PROBLEM DETAILS
Using the data below, return word for word every line from the one holding "Where should I click to: Click checkmark" down to the one holding "Given: Click the 峰值1 cell with 158.6". Leave pictures out.

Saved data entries
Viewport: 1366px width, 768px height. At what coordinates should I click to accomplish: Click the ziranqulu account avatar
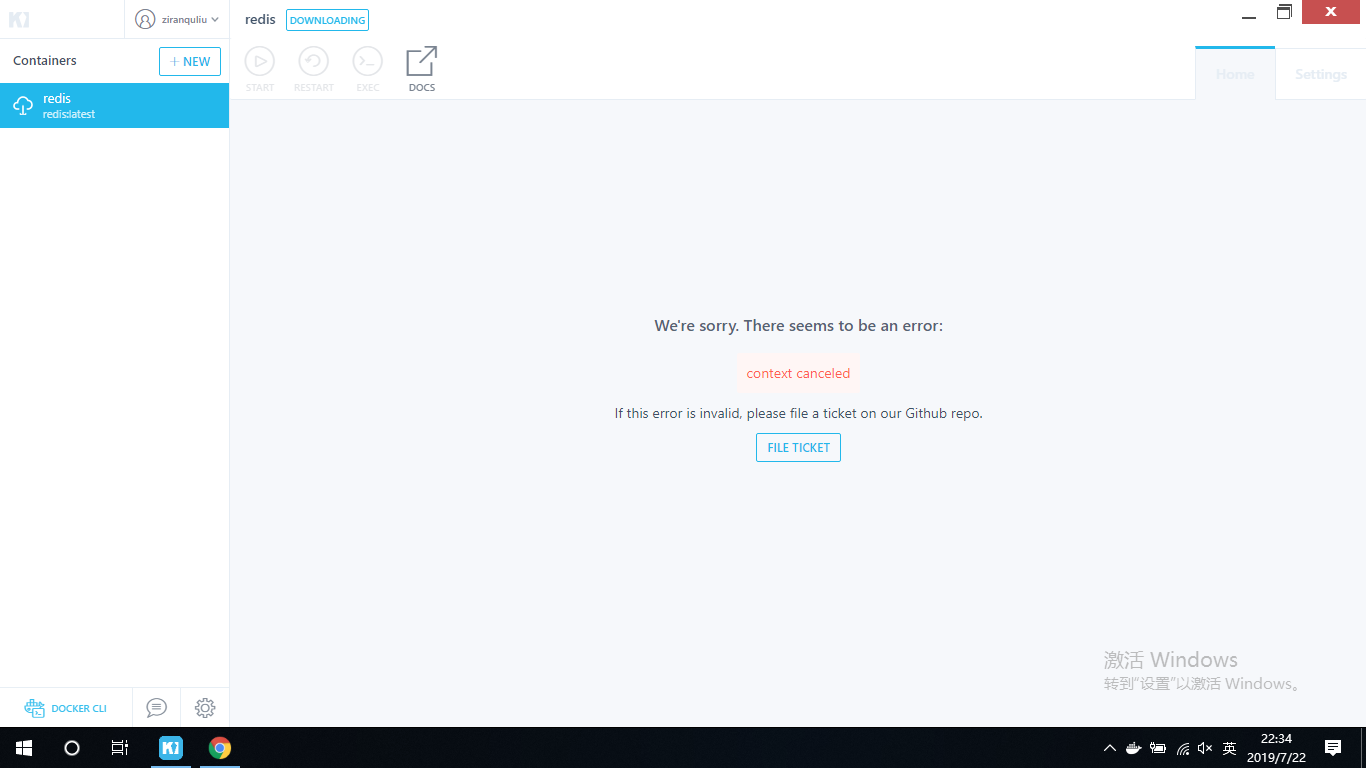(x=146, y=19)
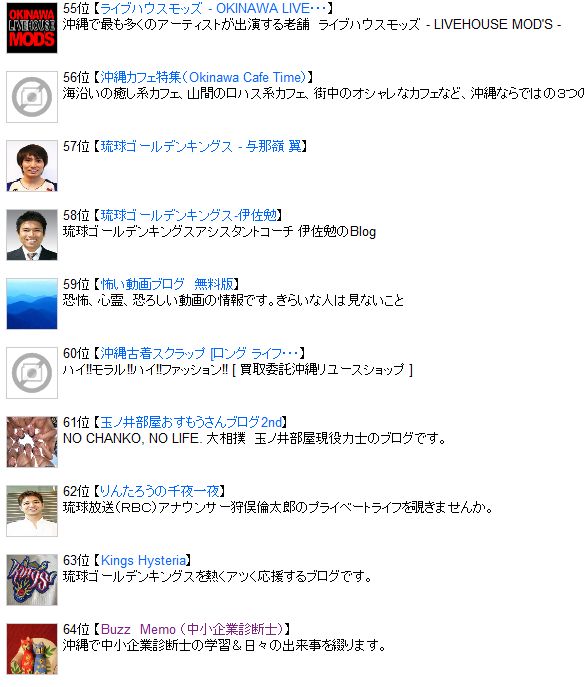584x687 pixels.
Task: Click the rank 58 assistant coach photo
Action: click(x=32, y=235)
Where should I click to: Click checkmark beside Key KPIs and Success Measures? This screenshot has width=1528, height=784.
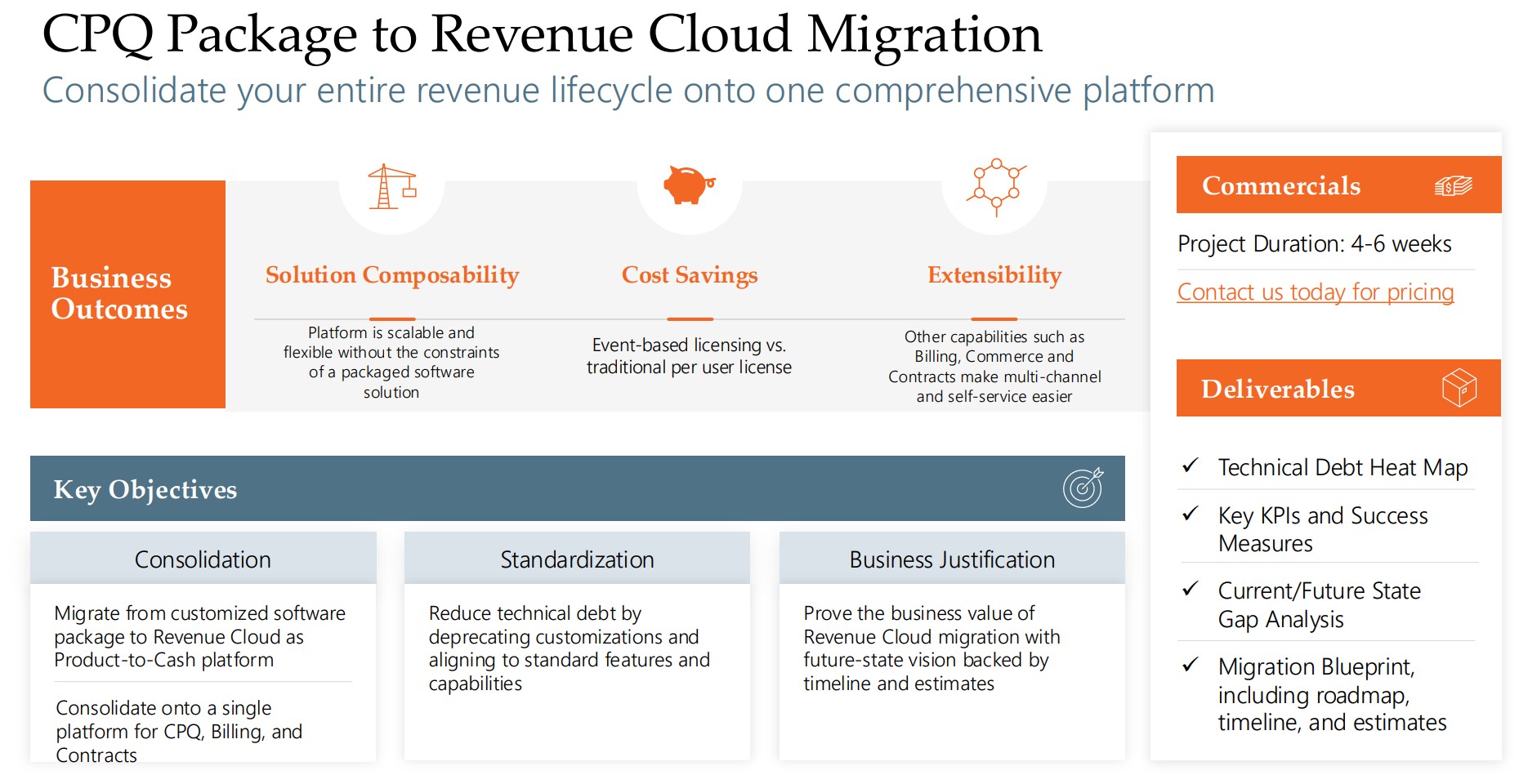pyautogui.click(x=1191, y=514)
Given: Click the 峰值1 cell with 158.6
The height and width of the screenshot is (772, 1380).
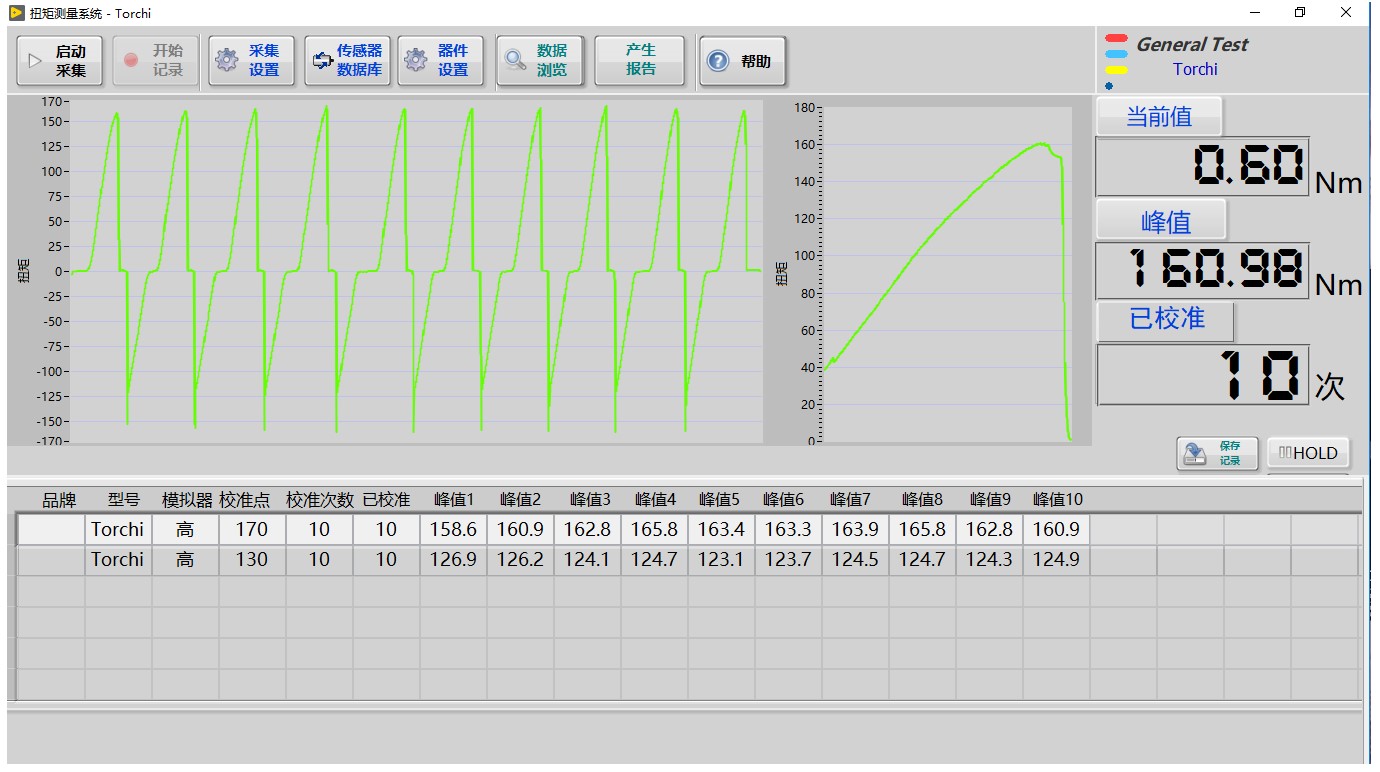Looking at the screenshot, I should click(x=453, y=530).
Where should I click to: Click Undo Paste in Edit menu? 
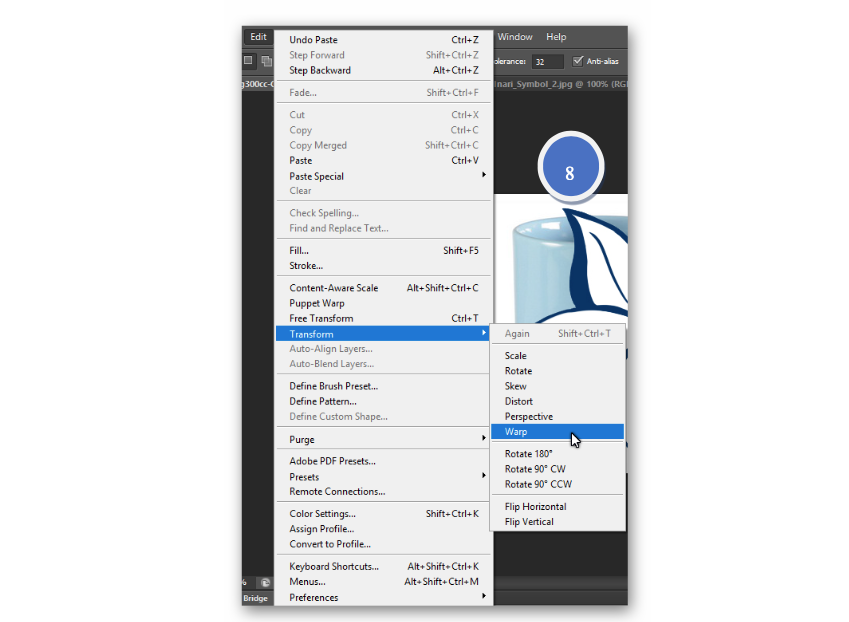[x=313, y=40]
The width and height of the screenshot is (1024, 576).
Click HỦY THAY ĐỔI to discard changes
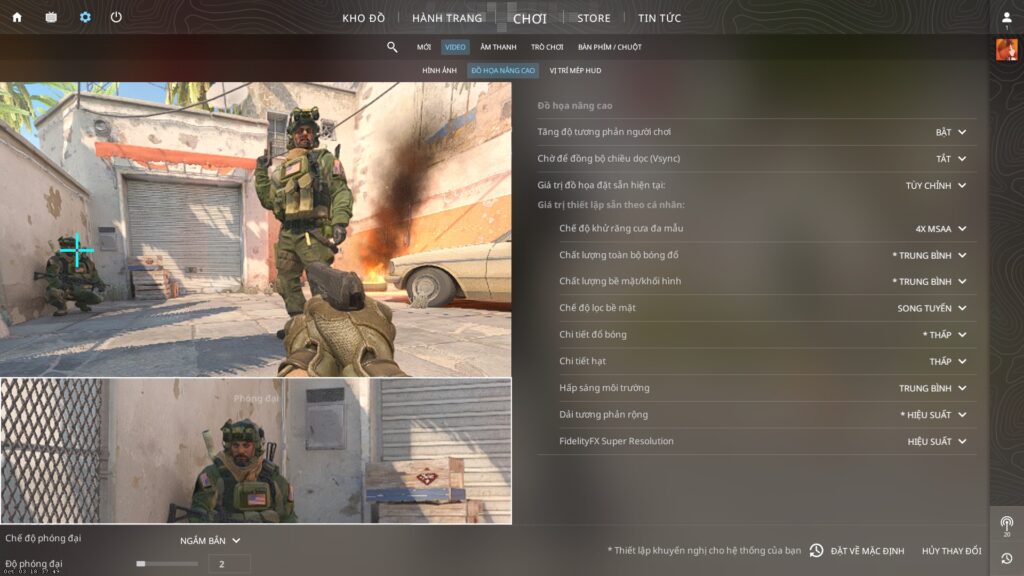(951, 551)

RESPONSE TO THIS EXERCISE
Where should I click to: Click checkmark beside Key KPIs and Success Measures? This screenshot has width=1528, height=784.
pyautogui.click(x=1191, y=514)
Given: Click the 峰值1 cell with 158.6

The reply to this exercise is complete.